B. pseudomallei disease- and environmental-associated genes. a Bar charts summarise the frequency of disease- or environment- associated genes by functional category. The plots are ranked by categorical gene frequency from unknown category (n = 13 genes), potential roles in pathogenicity (n = 13 genes), replication, recombination and repair (n = 13 genes), cell wall membrane envelope biogenesis (n = 3 genes), secondary metabolite biosynthesis (n = 3 genes), and energy production and conservation (n = 2 genes). b Distance network reveals genetic loci enriched in disease- and environment-associated isolates. A network was constructed on distance between disease and environmental-associated genes that fell within the size of operon described by the transcriptional unit, as reported in Ooi et al. 2013. Each node represents each gene, with the edge thickness proportional to the frequency of each gene pair observed in the population. The largest disease-associated locus identified in this dataset was the toxin complex. For a and b, the colour indicates the effect size and directionality of association on the scale of log10(Odds ratio), with red and blue presenting association with disease and the environment, respectively.

Functional enrichment analyses of the 47 gene clusters in the discovery cohort showed an elevated frequency of the term “Pathogenesis” and “Replication, recombination and repair” (Supplementary Data 6, one-sided Fisher’s exact test p value 2.30 × 10−7, and 2.08 × 10−12, respectively). The former may allow the bacterium to compete in specific environmental niches or survive inside single-cell or multicellular organisms during infection. Genes annotated with the term “Replication, recombination and repair” largely comprised transposons that may act as markers or remnant elements for horizontally transferred genes, or may inactivate gene function. Apart from these, 8 of 26 loci consisted of IS, transposons and integrase, which highlights the significance of transposable elements in rearranging bacterial genomes.

Selection pressures maintaining niche-associated genes

We explored whether or not the 38 disease-associated and 9 environmental-associated genes were under selective pressure by calculating the ratio of the rate of non-synonymous substitutions per non-synonymous site to the rate of synonymous substitutions per synonymous site (dN/dS). The average for both groups was below 1, but the ratio was significantly higher for environmental-associated compared with disease-associated genes and accessory genes (Fig. 5a, Supplementary Data 3, Mann–Whitney U test p value = 2.87 × 10−2 and 5.11 × 10−3, respectively). Despite the small number of genes being compared, this suggests that the subset of genes in the environment-associated genes may be under reduced purifying selection, or elevated diversifying selection, compared to disease-associated and other accessory genes.
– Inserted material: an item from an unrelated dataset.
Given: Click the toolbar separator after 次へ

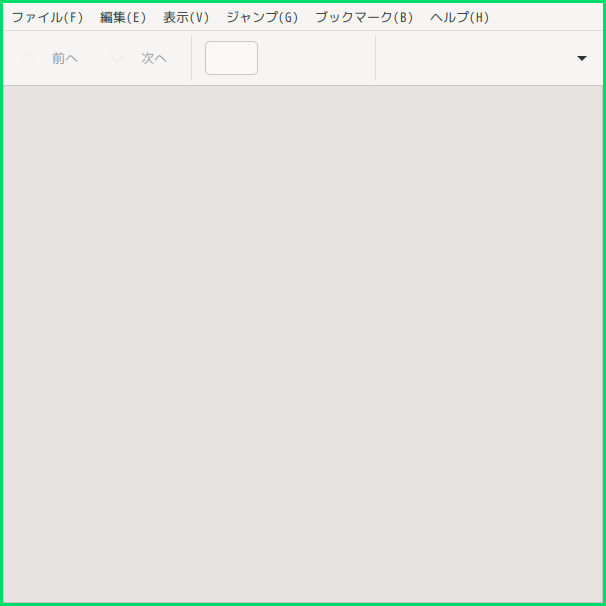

We further quantified the number of times each cluster was acquired or lost in monophyletic groups that constitute an entire phylogenetic tree (n group = 5, n of isolate in each group ≥57 isolates, node bootstrap supports ≥70). Assuming an equal rate of gene gain and loss, stochastic mapping of the presence of each disease- or environment-associated cluster highlighted multiple gene gain-and-loss events, one possible reason for which is a constant change in niches that may include switching between extra- and intracellular lifestyles. Notably, 38/47 genes showed a preference for net gain, 4/47 had a preference for net loss, while 5/47 showed ambiguous directions when compared across multiple monophyletic groups (Fig. 5b, c, Supplementary Data 3). Although we did not observe differences in net gain or loss between disease- and environmental-associated genes (ANOVA test, gene p value = 0.841, loci p value = 0.876), our results highlighted a greater proportion of overall net gain for both disease- and environmental associated genes. Some of these may confer the bacterium longer-term advantages, which warrants further investigation.

Fig. 5.

Fig. 5

The selective pressure on disease- and environmental associated genes and the frequency at which they had been gained or lost throughout their evolutionary history. a The dN/dS of core genes, accessory genes, disease-associated genes, and environmental-associated genes are plotted on a log 10 scale. Two-sided Mann–Whitney U test was used to compare categorical observation. b The ratio of gene gain minus gene loss over the total gain and loss events for disease-associated genes and environmental associated genes. Independent observations were drawn from five monophyletic groups. ANOVA was employed to test the differences in group observation, where available treated as replicates for each gene. Where multiple observations were observed for each gene, a mean across different monophyletic groups was taken as an average. For a and b, boxplots summarise the distribution of data based on first quantile, median and third quantile. c A summary of net gain or loss events across all five groups. Yellow and purple bars indicate greater net gain and greater net loss of each gene. Source data used to plot (a) and (b) is available in Supplementary Datas 14 and 15, respectively.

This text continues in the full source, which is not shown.